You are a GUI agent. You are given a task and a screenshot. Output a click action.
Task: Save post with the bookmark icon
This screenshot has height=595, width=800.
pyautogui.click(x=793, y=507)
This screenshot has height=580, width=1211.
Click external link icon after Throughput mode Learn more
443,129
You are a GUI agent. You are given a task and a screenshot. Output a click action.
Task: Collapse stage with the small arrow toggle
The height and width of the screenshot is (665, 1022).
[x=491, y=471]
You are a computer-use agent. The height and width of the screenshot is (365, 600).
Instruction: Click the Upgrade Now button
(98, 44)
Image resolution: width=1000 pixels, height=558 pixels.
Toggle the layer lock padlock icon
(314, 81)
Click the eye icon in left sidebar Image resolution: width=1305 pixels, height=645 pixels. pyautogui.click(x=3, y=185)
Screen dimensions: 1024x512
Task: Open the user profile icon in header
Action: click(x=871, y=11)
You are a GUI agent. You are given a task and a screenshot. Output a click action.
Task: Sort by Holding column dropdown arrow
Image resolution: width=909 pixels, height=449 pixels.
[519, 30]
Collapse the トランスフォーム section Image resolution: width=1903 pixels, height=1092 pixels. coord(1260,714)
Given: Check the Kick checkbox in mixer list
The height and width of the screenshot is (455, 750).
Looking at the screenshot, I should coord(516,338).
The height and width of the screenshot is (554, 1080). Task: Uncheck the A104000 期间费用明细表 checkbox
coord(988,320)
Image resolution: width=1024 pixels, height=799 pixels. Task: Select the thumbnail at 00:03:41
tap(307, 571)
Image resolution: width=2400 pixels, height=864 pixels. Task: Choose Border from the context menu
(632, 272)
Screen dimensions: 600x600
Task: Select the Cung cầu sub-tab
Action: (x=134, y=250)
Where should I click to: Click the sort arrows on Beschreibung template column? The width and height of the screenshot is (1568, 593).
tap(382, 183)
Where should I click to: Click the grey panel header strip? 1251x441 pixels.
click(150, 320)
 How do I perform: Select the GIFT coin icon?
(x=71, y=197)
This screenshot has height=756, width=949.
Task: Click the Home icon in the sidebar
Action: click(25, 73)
────────────────────────────────────────
Exercise directions
Output the material in full, exactly as it appears.

Solution to the exercise
You are a GUI agent. You are given a task and a screenshot. Output a click action.
Task: Save post with the bookmark icon
This screenshot has height=595, width=800.
pyautogui.click(x=793, y=507)
This screenshot has height=580, width=1211.
Click external link icon after Throughput mode Learn more
443,129
You are a GUI agent. You are given a task and a screenshot. Output a click action.
Task: Collapse stage with the small arrow toggle
The height and width of the screenshot is (665, 1022).
[x=491, y=471]
You are a computer-use agent. The height and width of the screenshot is (365, 600).
Instruction: Click the Upgrade Now button
(98, 44)
Image resolution: width=1000 pixels, height=558 pixels.
Toggle the layer lock padlock icon
(314, 81)
Click the eye icon in left sidebar Image resolution: width=1305 pixels, height=645 pixels. pyautogui.click(x=3, y=185)
Screen dimensions: 1024x512
Task: Open the user profile icon in header
Action: click(x=871, y=11)
You are a GUI agent. You are given a task and a screenshot. Output a click action.
Task: Sort by Holding column dropdown arrow
Image resolution: width=909 pixels, height=449 pixels.
[519, 30]
Collapse the トランスフォーム section Image resolution: width=1903 pixels, height=1092 pixels. coord(1260,714)
Given: Check the Kick checkbox in mixer list
The height and width of the screenshot is (455, 750).
Looking at the screenshot, I should coord(516,338).
The height and width of the screenshot is (554, 1080). Task: Uncheck the A104000 期间费用明细表 checkbox
coord(988,320)
Image resolution: width=1024 pixels, height=799 pixels. Task: Select the thumbnail at 00:03:41
tap(307, 571)
Image resolution: width=2400 pixels, height=864 pixels. Task: Choose Border from the context menu
(632, 272)
Screen dimensions: 600x600
Task: Select the Cung cầu sub-tab
Action: (x=134, y=250)
Where should I click to: Click the sort arrows on Beschreibung template column? The width and height of the screenshot is (1568, 593).
tap(382, 183)
Where should I click to: Click the grey panel header strip? 1251x441 pixels.
click(150, 320)
 How do I perform: Select the GIFT coin icon?
(x=71, y=197)
This screenshot has height=756, width=949.
Task: Click the Home icon in the sidebar
Action: click(25, 73)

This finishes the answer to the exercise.